-- Opening Marker --

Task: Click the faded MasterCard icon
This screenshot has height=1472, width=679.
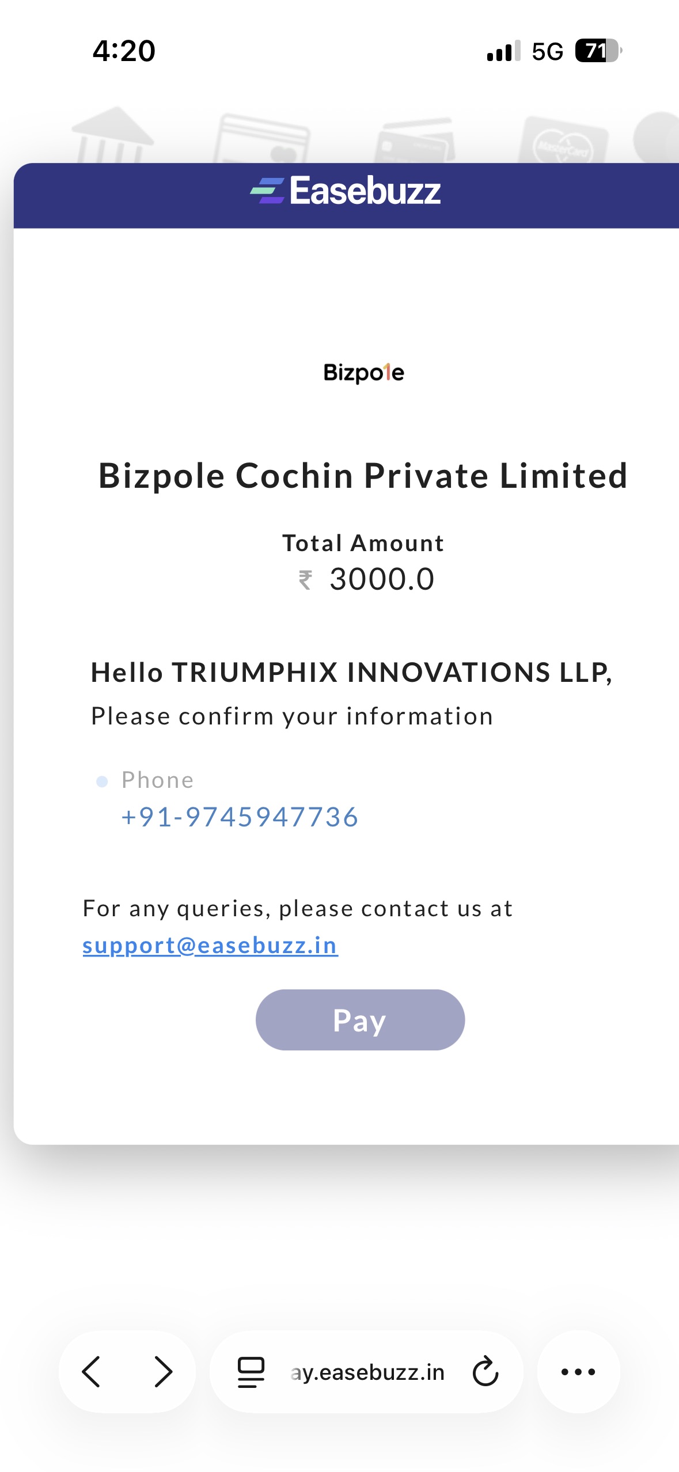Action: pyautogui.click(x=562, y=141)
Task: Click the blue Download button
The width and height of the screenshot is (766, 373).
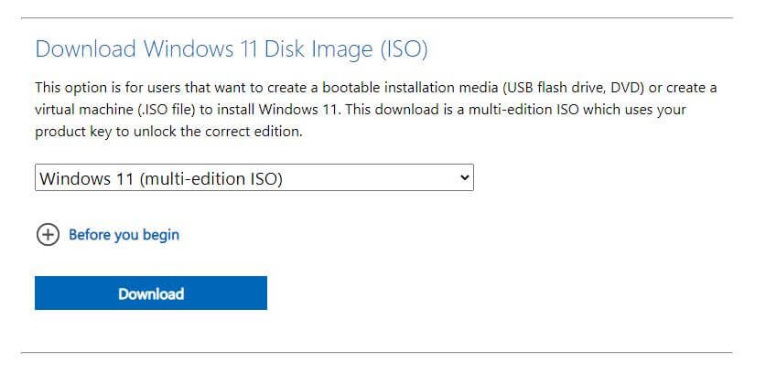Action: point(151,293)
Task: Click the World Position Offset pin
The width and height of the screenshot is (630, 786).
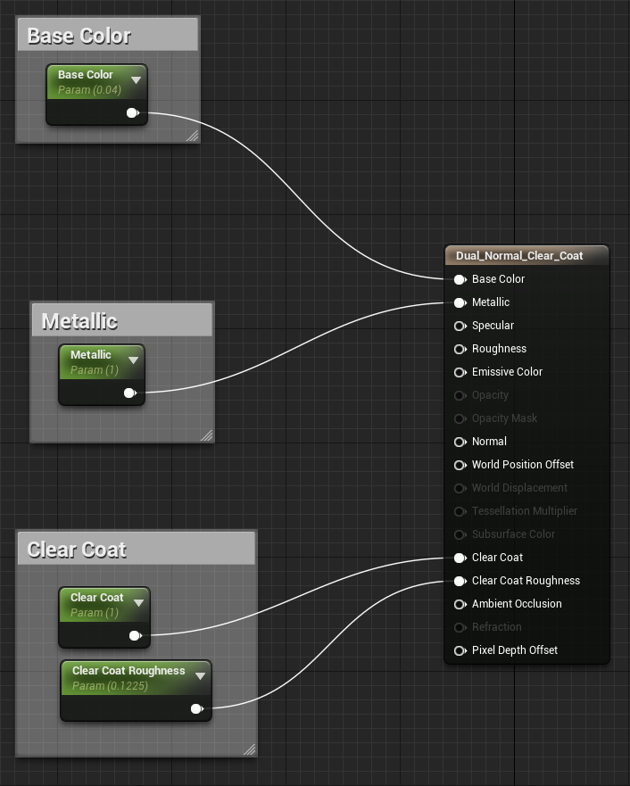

-- Closing Marker --
-- Opening Marker --

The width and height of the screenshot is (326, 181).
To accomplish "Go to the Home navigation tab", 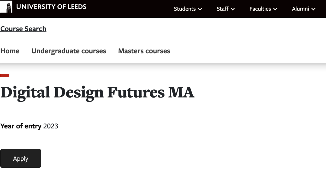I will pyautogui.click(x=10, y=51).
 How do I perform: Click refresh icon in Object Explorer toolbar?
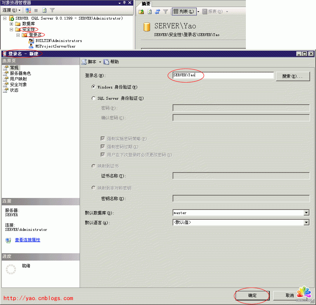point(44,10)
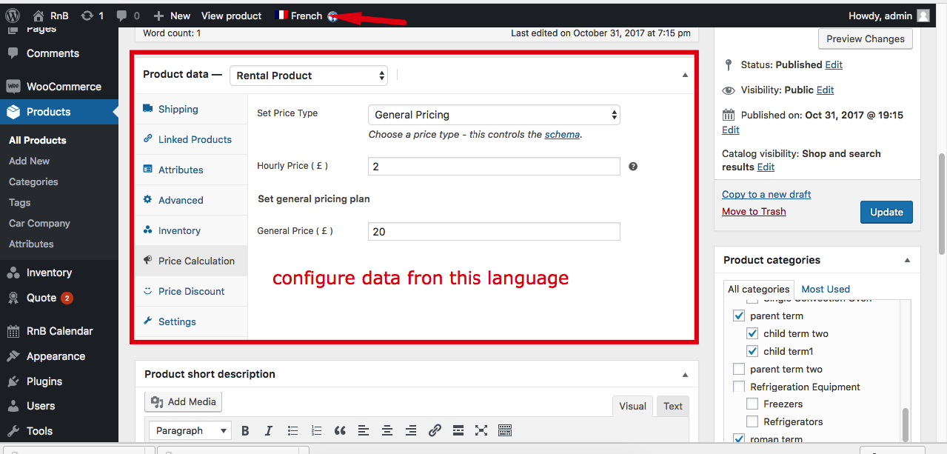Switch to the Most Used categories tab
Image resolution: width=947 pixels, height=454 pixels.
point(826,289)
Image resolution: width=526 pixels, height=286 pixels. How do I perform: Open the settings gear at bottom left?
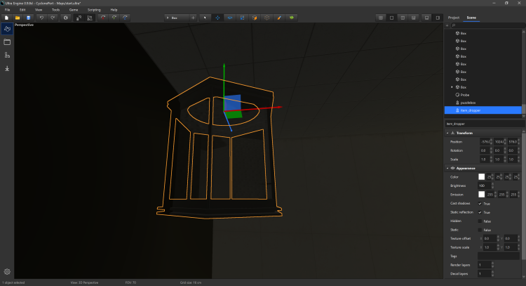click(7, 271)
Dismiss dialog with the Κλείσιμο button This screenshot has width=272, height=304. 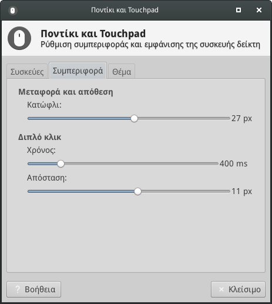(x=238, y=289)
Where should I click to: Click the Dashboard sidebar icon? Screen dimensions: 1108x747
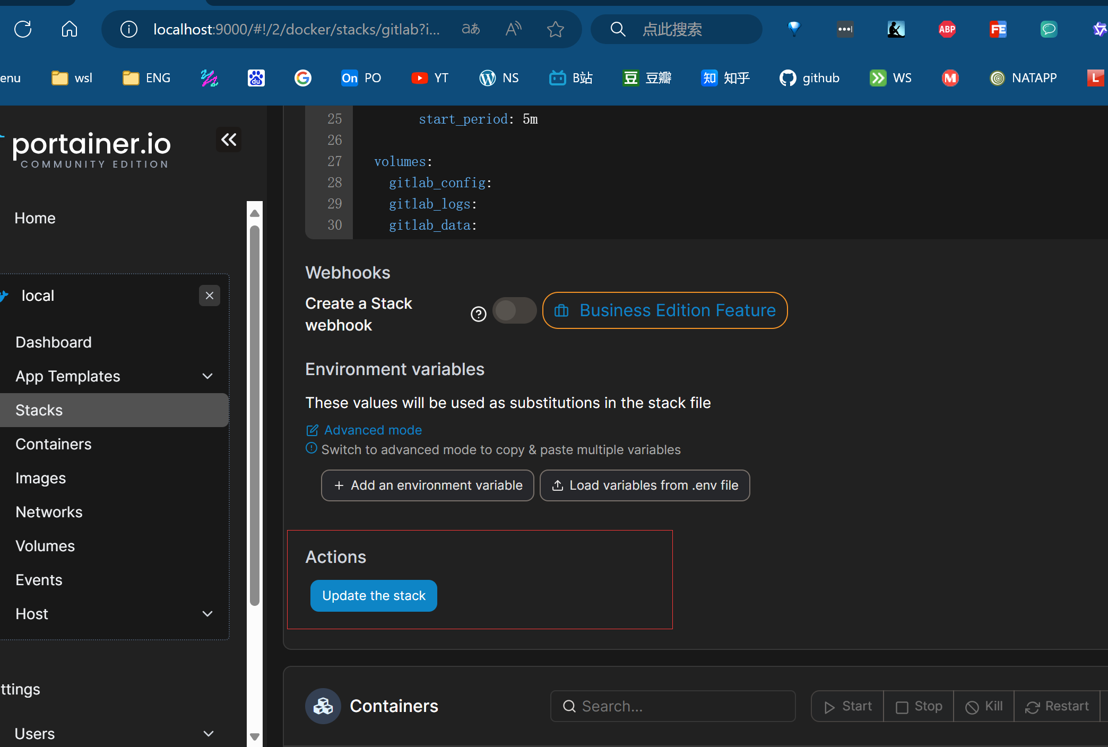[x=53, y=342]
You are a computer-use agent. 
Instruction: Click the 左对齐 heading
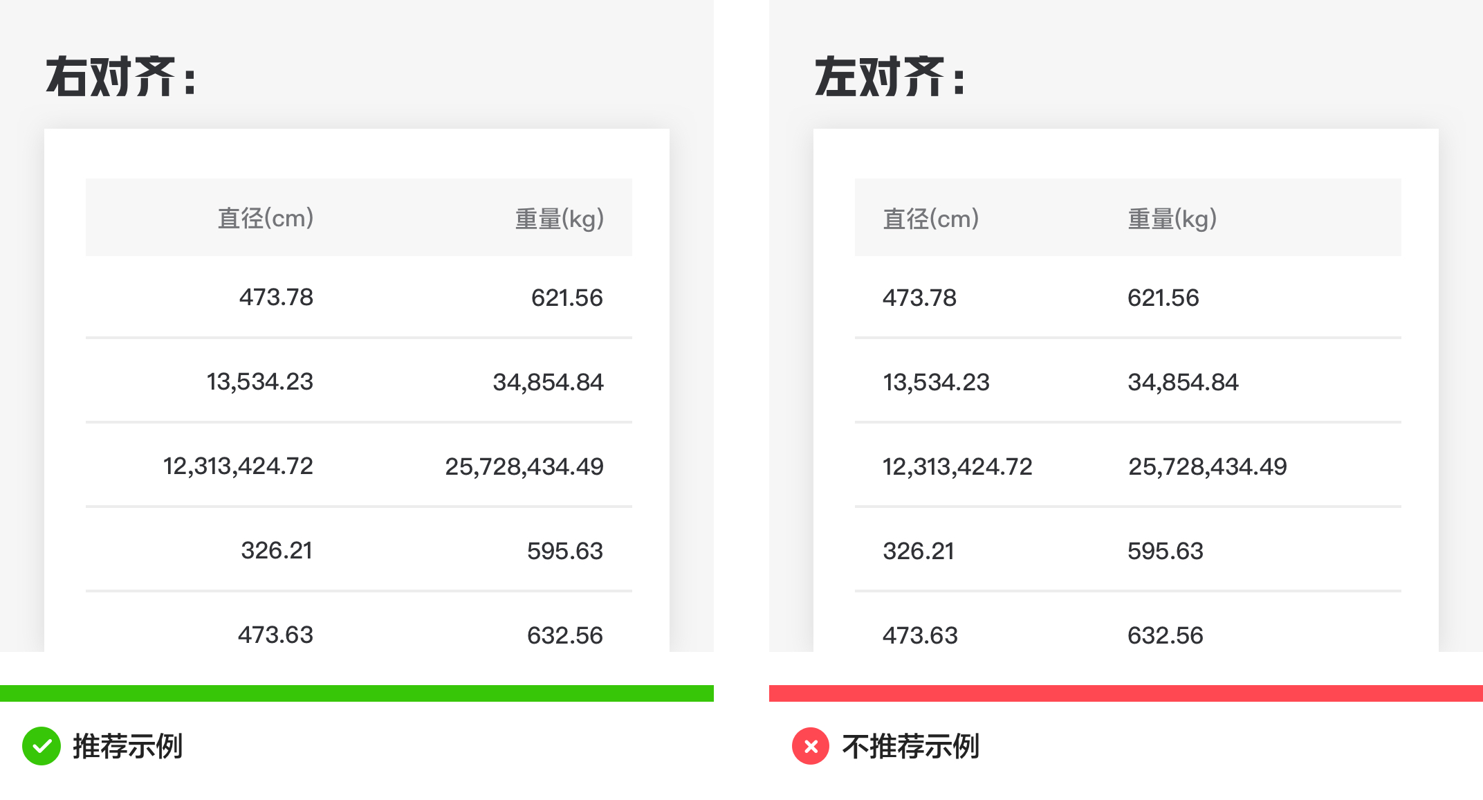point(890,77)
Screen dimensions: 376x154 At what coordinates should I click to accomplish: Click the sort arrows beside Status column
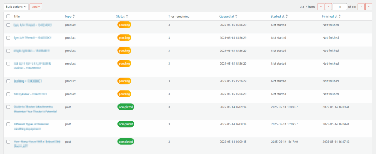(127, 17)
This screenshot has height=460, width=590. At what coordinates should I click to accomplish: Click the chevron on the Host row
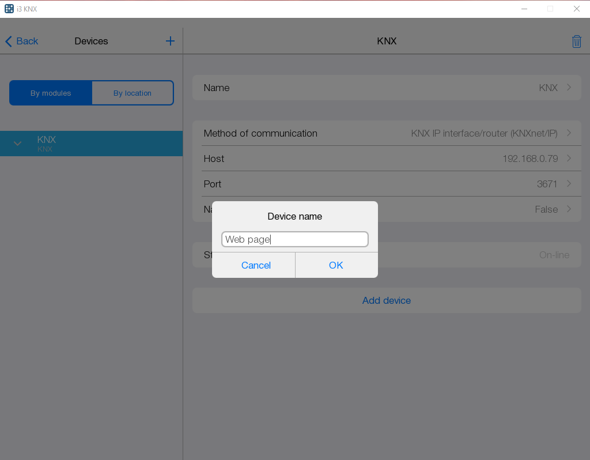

-- Closing Marker --
-- Opening Marker --

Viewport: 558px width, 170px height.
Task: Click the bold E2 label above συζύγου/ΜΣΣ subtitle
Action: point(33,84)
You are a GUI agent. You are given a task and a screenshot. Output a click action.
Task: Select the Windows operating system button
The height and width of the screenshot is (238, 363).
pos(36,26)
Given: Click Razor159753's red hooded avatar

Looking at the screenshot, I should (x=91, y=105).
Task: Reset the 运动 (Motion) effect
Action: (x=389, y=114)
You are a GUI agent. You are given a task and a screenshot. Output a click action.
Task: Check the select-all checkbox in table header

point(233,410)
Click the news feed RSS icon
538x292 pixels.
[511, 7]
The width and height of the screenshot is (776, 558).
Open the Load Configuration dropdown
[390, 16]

-- Closing Marker --

YOUR OBJECTIVE: Output should consist of the lines above from the one with "Task: Click the faded MasterCard icon" down to the one with "The width and height of the screenshot is (630, 786).", exact and without pictures.

SOLUTION BELOW:
Task: Click the faded MasterCard icon
This screenshot has height=1472, width=679.
Action: pyautogui.click(x=562, y=141)
Task: Click the blue Download button
The width and height of the screenshot is (766, 373).
Action: point(151,293)
Task: Click the World Position Offset pin
The width and height of the screenshot is (630, 786).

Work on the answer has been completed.